Штукин же мучительно стеснялся этих людей, стыдился своей слабости. Ему было муторно, а им больно. Он был усталым и измотанным и работой, и главным образом борьбой со своей слабостью, а они беспомощны. Они не замечали, да и не хотели замечать, его состояния. Они видели в нем лишь того, кто один мог избавить их от боли, от слабости, от угрозы смерти. Прошедшие через огонь боя, они имели право на внимание и заботу, на работу для них до изнеможения. Это их усилиями наши войска шли вперед. Это их телами и кровью покрывалась дорога освобождения. Так разве после всего этого они не заслужили самого элементарного права — права на жизнь, на спасение?
Штукин крепился. Штукин прилагал огромные усилия, чтобы скрыть от них свою слабость: при случае выходил на свежий воздух, пил горячий чай и однажды, по совету комбата, глотнул спирт из его фляжки. Не помогало. Хорошо еще, что он был в маске и раненые не видели его лица, а капельки пота на лбу были так естественны для работающего человека. Товарищам было не до него, они сами валились от усталости.

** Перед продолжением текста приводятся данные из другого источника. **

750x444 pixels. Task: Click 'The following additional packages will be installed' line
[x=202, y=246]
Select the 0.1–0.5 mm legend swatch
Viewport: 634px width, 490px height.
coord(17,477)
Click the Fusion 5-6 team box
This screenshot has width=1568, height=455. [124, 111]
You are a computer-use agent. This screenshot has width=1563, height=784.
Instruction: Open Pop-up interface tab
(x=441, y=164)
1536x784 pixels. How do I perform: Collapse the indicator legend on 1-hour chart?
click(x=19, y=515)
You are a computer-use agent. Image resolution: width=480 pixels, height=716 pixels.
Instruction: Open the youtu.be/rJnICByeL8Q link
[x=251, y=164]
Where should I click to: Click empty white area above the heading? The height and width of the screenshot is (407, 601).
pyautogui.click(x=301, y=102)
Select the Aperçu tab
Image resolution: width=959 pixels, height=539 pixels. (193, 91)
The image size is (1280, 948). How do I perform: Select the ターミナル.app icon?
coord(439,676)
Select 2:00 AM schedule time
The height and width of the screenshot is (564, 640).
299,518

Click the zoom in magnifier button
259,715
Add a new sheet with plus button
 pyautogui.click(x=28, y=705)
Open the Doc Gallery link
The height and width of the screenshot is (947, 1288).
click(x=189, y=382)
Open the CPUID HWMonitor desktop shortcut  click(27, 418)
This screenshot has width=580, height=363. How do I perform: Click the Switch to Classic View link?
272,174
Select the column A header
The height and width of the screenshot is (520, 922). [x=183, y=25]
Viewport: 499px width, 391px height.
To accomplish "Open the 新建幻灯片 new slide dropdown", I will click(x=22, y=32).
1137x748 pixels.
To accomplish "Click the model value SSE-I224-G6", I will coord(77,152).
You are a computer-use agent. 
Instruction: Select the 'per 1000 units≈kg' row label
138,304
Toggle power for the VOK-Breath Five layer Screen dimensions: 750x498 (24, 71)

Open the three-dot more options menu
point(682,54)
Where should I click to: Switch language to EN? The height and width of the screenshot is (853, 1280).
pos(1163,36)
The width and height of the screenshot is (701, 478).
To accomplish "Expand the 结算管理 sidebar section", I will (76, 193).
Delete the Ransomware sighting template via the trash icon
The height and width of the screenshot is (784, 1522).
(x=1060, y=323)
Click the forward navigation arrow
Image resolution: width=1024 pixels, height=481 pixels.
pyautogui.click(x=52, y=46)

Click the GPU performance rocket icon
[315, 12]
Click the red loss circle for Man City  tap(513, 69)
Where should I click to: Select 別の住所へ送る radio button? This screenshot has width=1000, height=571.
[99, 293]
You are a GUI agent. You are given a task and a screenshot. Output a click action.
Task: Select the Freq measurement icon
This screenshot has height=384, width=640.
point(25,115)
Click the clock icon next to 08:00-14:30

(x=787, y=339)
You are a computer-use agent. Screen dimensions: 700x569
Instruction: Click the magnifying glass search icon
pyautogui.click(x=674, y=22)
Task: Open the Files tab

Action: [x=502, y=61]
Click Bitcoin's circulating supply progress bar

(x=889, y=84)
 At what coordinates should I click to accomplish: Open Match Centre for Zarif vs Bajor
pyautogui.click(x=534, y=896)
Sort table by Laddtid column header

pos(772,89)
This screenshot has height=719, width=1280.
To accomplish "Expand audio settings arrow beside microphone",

«А раненым труднее, а раненым труднее, — внушал себе Штукин. — Я должен потерпеть. Я должен сдержаться. Еще одного, вот этого, закопченного, с пневмотораксом».
Конвейер не думал снижать скорости. Он продолжал тянуть к ним на столы изуродованные, молящие о помощи, стонущие, изрыгающие ругань или притихшие, обессиленные, обескровленные тела.
«Нет, нет, этого невозможно оставить без помощи, — твердил Штукин. — Если не вывести его из шока, он умрет. Дорога каждая минута».
— А кровь еще есть? — спросил Штукин, чувствуя, что и говорит он уже через силу. — У него какая группа?